Una reciente retrospectiva de Marina Abramovic,
The Artist is Present, en el Museo de Arte Moderno de Nueva York,
da cuenta acabadamente
de las formas de contaminación y disciplinamiento que las
grandes instituciones vienen desplegando sobre el arte de performance.
En esta muestra, según explica Arthur C. Danto en un artículo
publicado en el New York Times, la artista se vio obligada a negociar
con la institución respecto a ciertos rasgos formales de sus
obras, hasta llegar a la modificación de algunos de sus planes
originales. Danto, quien escribió el principal ensayo del
catálogo de la muestra, refiere que una de las ideas que Abramovic
imaginó primeramente para ejecutar una performance especial
para el MoMA presentaba ciertas cosas que resultan aceptables en
un espacio de galería, pero que en el espacio público
de un museo serían cuando menos cuestionables.
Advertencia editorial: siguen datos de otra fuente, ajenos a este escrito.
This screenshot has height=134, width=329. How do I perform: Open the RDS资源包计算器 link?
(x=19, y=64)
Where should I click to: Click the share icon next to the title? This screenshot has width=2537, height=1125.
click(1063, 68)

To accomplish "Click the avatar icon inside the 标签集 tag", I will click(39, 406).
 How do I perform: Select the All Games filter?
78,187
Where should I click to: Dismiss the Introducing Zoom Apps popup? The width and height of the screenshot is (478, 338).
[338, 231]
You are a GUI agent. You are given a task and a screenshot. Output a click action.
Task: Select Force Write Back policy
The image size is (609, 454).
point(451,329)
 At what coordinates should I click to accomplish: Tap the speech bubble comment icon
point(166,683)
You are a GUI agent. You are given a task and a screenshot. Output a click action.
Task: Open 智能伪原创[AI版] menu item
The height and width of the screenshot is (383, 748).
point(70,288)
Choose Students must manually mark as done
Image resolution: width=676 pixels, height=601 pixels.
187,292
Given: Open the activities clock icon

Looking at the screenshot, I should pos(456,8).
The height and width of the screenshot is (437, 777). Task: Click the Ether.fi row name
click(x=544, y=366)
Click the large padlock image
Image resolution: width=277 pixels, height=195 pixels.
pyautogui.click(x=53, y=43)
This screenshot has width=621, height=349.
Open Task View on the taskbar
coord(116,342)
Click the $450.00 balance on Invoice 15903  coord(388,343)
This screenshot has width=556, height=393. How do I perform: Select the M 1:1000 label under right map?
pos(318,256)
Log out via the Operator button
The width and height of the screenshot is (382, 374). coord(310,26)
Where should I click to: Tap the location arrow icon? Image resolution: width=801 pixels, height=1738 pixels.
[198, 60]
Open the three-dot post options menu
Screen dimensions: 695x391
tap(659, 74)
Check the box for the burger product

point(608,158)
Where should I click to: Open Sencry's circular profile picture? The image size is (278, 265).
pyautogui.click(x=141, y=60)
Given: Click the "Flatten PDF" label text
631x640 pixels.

Lo cuestionable
o lo impresentable en esta pieza incluía secuencias en las
que la artista orinaba o se quedaba parada desnuda, llorando sobre
un andamio. Danto llega a afirmar que para la muestra del MoMA, entre
otras ideas que fueron descartadas, “la desnudez tenía
que negociarse” (2). Estos detalles que aporta el crítico
norteamericano no pueden no despertar inquietud entre quienes conciben
la performance como un lenguaje de transgresión absoluta,
intraducible e inasimilable a los parámetros normalizadores
y represivos del poder institucional. Para entender aún más
la situación, hay que recordar también la muestra de
una semana llamada Seven Easy Pieces (Siete piezas fáciles),
en el Museo Gugenheim, en 2005, donde Abramovic recreó sus
propias performances y las de otros artistas. Algunas de estas recreaciones
se incluyeron luego en la muestra del MOMA, con lo que se torna evidente
que éste y otros museos no sólo están interesados
en exhibir performances, sino también en adquirirlas. Lo discutible
es que para el museo adquirir piezas de performance supone cada vez
más la posibilidad de que las mismas puedan ser recreadas,
al estilo de las obras teatrales que pueden ser representadas indefinidamente.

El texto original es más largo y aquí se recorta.